◆ SOURCE
“We Are Not Imperialistic”

Eisenhower on Iran (1953 Press Conference)


Arash Norouzi

The Mossadegh Project | March 13, 2022                       


U.S. President Dwight D. Eisenhower (1890-1969)

U.S. President Dwight D. Eisenhower fields questions on Iran at a White House press conference on March 5, 1953. This was soon after the No’he Esfand incident in Tehran, Feb. 28th, when news of the Shah’s impending departure led to a violent mob scene outside Mossadegh’s home.

President Dwight D. Eisenhower | Letters, Speeches, Etc.



22 ¶ The President’s News Conference of March 5, 1953.


Q. James B. Reston, New York Times: I wondered, sir, if you would comment on the Iranian situation, and especially whether you had made any appeal to the Shah or to the Prime Minister there recently?

President Dwight D. Eisenhower THE PRESIDENT: I exchanged greetings with the Prime Minister before the inauguration, to assure him of our continued friendly interest in that region. [Dr. Mohammad Mossadegh] Since this latest difficulty has arisen, I have not personally sent any message, although, of course, our whole Government watches this with the closest attention. It is a very delicate situation, and since it is an internal one, there is little that any outsider can do, even when they intend to be very helpful. We have a lot of hopes, of course, that this thing will straighten itself out, but it is, to say the least, delicate.

Q. Mr. Reston: Do you regard the activities of the Tudeh Party—the Communist Party in Iran—as an internal situation?

◆ YOUR TASK
Do these statements agree with the press conference text above? (a) Eisenhower says he has personally sent a message since the latest difficulty arose. (b) The press conference took place on March 5, 1953. (c) Eisenhower describes the situation as an internal one. Answer yes or no for each, and quote the deciding words.

◆ SUPPLIED MATERIAL
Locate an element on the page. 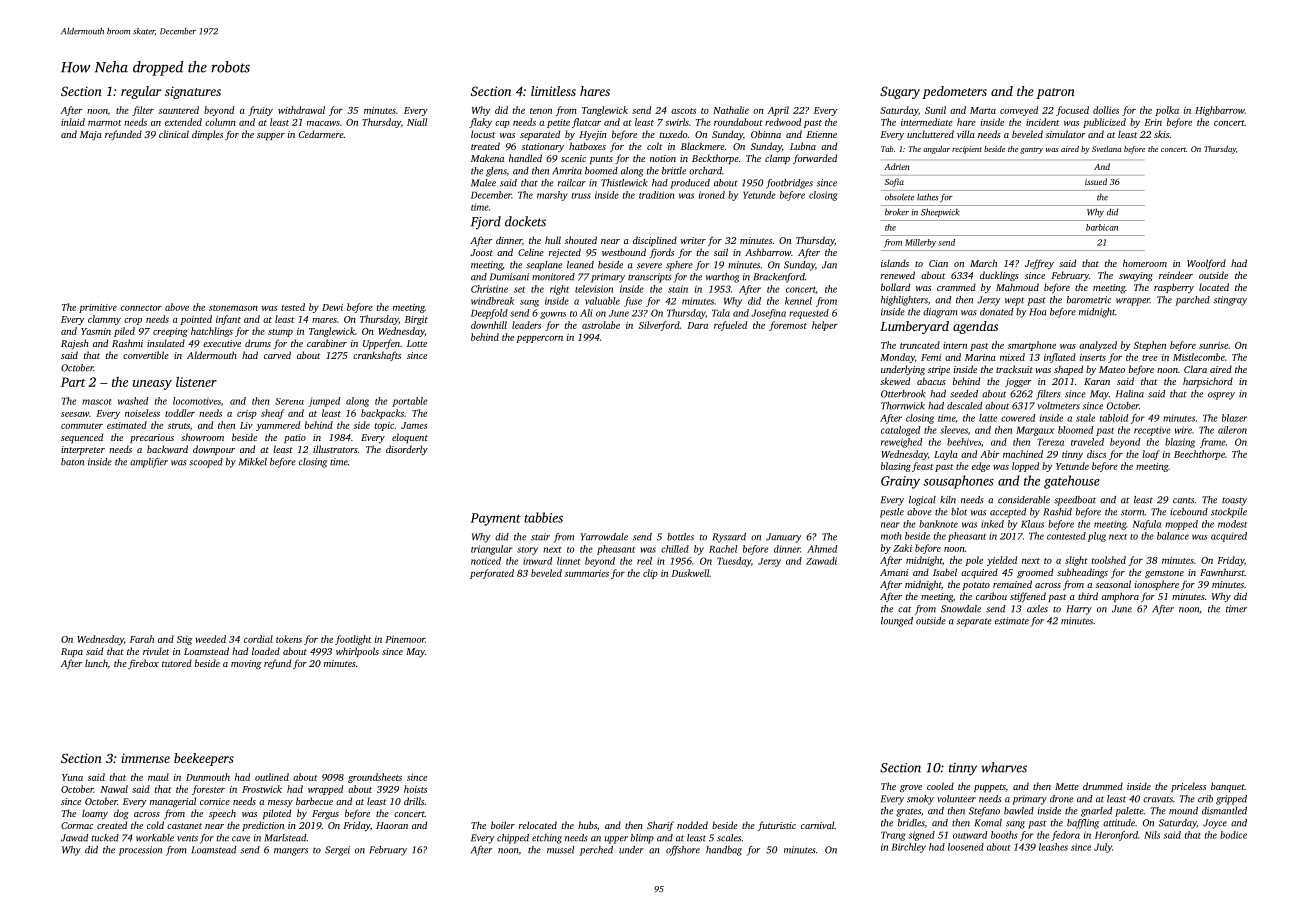 The width and height of the document is (1308, 924). baffling is located at coordinates (1083, 824).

◆ ANSWER TO THIS TASK
(a) No: "Since this latest difficulty has arisen, I have not personally sent any message"
(b) Yes: "at a White House press conference on March 5, 1953"
(c) Yes: "since it is an internal one, there is little that any outsider can do"